Входит в комнату, затягивается косячком, предлагает его мне. Я говорю «Спасибо, не надо». Тогда она задирает кофту, почти полностью обнажая свою огромную грудь, и стоит руки в боки.
— Что ты об этом думаешь?
Я повторяю «Спасибо, не надо».
— Да ты за кого себя принимаешь? Какое мне дело до тебя, я о них спрашиваю.

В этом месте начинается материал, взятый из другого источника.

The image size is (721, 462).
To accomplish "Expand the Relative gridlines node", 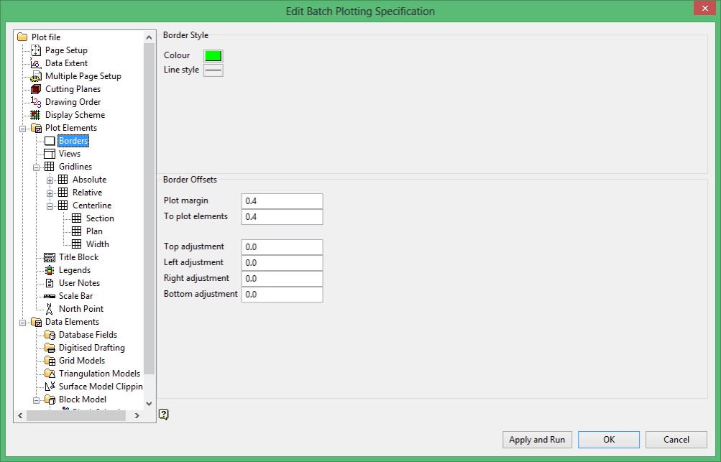I will 50,193.
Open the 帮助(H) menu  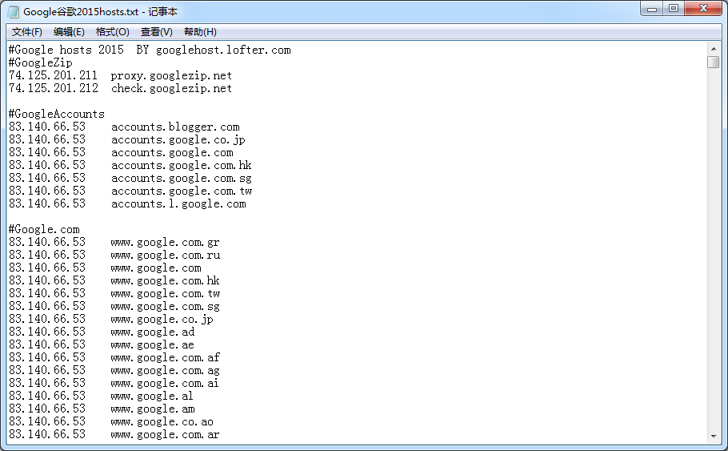(200, 32)
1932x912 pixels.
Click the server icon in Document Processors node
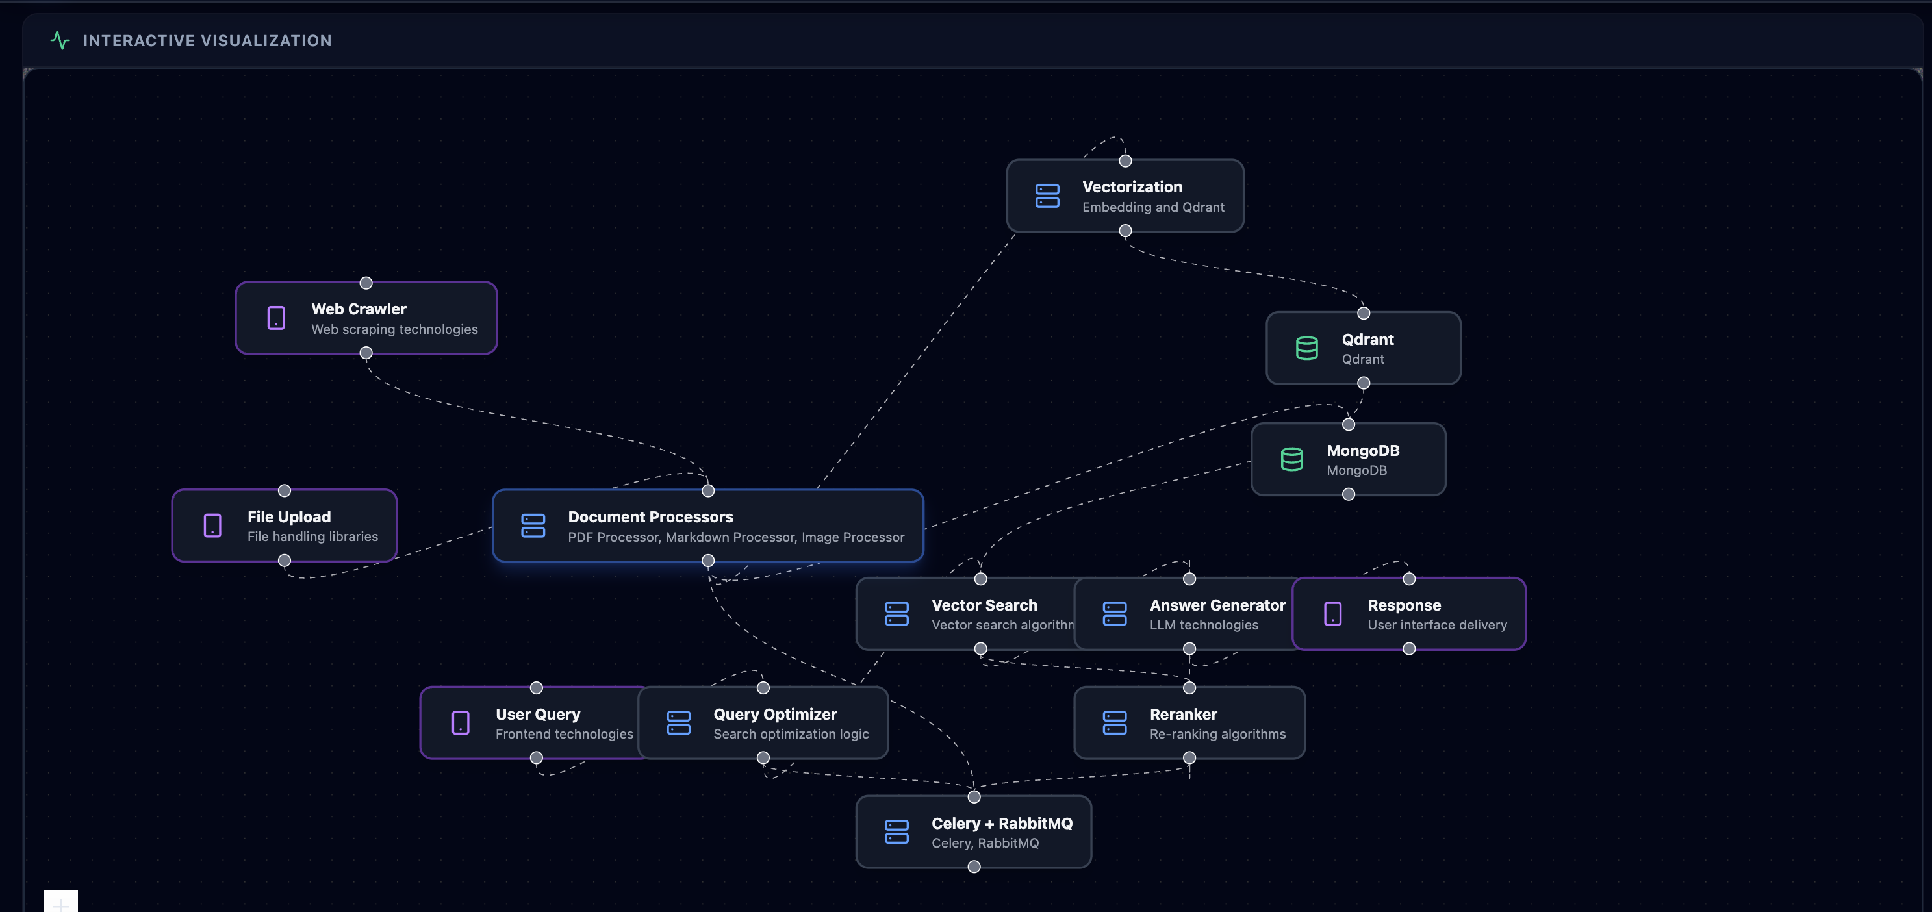(533, 525)
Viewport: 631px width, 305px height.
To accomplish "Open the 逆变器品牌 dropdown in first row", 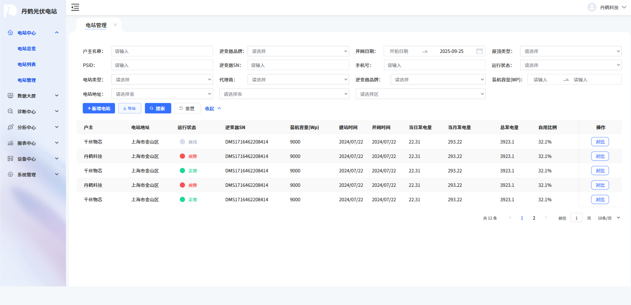I will point(298,51).
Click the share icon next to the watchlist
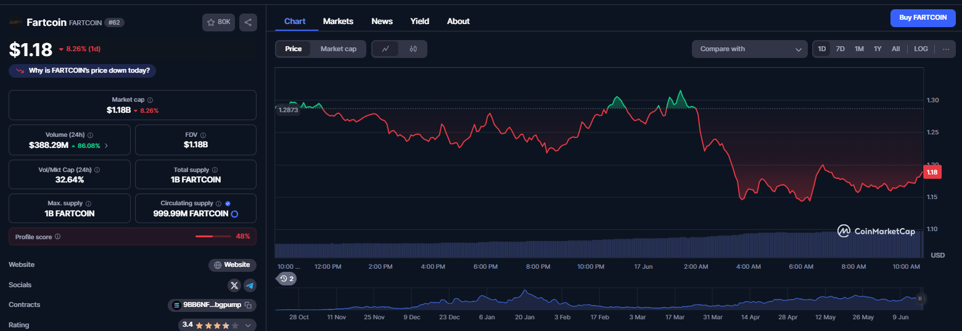The height and width of the screenshot is (331, 962). [248, 22]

Она подбородком указывает на десятки постеров с изображением грудей, развешанных рядами на стенах, на которых фломастером проставлены даты. Все плакаты похожи друг на друга, только размер грудей разный.
— На какие больше похожи? — не унимается она.
Я наугад тыкаю в тот, что над кроватью.
— Ну уж нет, блин, это же до рождения ребенка! Они у нее сейчас меньше, как у меня! У меня вот какие! — орет она, неожиданно топнув ногой, и начинает колотить по фотографии слева от зеркала. — Скажи же, черт!
— Ладно. Да, правда, если присмотреться… есть что-то.
Она хватает меня за воротник рубашки и тянет к себе.
— Правда! Врубаешься? Мне нужна правда!
Я отстраняюсь, прошу ее отпустить меня: мы незнакомы, разницы я не вижу, и вообще мне наплевать. С криком «Шлюха» она бросается на стену, дубасит кулаками по плакату прошлого месяца, а потом и вовсе принимается срывать картинки со стен. В ужасе я пячусь в коридор. Мне доводилось видеть подобные приступы ярости в детстве, когда мы ездили за город играть около аэропорта против зулусов из Гугулету, которые нюхали краску с содержанием свинца. Иногда мы специально мазали по воротам, чтобы избежать драки. Еще минуту назад человек вел себя нормально и приветливо и вдруг в одно мгновение совершенно терял рассудок из-за какого-нибудь пустяка. Чаще всего нам удавалось вовремя смыться, и все удары ножом доставались мячу.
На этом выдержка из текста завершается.